(Problem statement):
Please write out the final portion of the records below exactly: the line containing "1441x642 pixels.", every line after it, and nothing else.

(Data supplied):
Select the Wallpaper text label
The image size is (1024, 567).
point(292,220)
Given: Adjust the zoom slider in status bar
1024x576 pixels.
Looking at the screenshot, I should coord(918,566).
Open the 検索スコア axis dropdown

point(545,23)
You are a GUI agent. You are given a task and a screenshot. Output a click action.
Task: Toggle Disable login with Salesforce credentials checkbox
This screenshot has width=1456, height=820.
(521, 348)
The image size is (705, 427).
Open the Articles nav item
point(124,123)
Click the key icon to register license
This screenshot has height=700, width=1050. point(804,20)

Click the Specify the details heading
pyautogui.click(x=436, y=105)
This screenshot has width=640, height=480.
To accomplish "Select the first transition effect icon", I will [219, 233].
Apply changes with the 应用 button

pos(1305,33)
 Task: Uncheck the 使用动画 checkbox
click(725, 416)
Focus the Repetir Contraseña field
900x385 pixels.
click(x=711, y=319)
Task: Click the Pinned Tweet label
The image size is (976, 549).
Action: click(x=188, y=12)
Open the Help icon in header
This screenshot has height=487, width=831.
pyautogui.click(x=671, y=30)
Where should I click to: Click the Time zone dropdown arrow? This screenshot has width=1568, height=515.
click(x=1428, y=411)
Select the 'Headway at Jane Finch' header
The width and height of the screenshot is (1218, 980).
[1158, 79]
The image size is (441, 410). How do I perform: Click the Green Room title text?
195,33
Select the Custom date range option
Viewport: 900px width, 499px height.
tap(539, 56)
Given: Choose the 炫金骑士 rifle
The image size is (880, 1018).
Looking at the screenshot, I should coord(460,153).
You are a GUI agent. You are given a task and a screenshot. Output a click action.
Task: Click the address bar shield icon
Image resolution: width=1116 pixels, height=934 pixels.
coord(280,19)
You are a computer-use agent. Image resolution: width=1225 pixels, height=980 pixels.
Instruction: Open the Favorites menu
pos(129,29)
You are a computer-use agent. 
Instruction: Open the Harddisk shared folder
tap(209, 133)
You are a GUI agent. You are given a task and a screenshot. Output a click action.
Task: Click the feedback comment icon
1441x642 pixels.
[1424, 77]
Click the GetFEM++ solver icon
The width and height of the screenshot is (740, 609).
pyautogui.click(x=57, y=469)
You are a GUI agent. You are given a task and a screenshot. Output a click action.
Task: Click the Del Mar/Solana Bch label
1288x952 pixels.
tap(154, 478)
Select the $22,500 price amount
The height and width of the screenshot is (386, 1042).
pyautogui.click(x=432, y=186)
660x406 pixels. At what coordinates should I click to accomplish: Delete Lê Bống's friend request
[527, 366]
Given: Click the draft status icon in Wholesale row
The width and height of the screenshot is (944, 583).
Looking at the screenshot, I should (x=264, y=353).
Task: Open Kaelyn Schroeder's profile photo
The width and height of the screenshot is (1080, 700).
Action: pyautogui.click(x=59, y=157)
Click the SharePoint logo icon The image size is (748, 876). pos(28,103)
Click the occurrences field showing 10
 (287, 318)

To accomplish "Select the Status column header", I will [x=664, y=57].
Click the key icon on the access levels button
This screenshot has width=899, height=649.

(Output for this task):
1441x642 pixels.
[1424, 77]
Click the GetFEM++ solver icon
The width and height of the screenshot is (740, 609).
pyautogui.click(x=57, y=469)
You are a GUI agent. You are given a task and a screenshot. Output a click action.
Task: Click the Del Mar/Solana Bch label
1288x952 pixels.
tap(154, 478)
Select the $22,500 price amount
The height and width of the screenshot is (386, 1042).
pyautogui.click(x=432, y=186)
660x406 pixels. At what coordinates should I click to accomplish: Delete Lê Bống's friend request
[527, 366]
Given: Click the draft status icon in Wholesale row
The width and height of the screenshot is (944, 583).
Looking at the screenshot, I should (x=264, y=353).
Task: Open Kaelyn Schroeder's profile photo
The width and height of the screenshot is (1080, 700).
Action: pyautogui.click(x=59, y=157)
Click the SharePoint logo icon The image size is (748, 876). pos(28,103)
Click the occurrences field showing 10
 (287, 318)

To accomplish "Select the Status column header", I will [x=664, y=57].
Click the key icon on the access levels button
This screenshot has width=899, height=649.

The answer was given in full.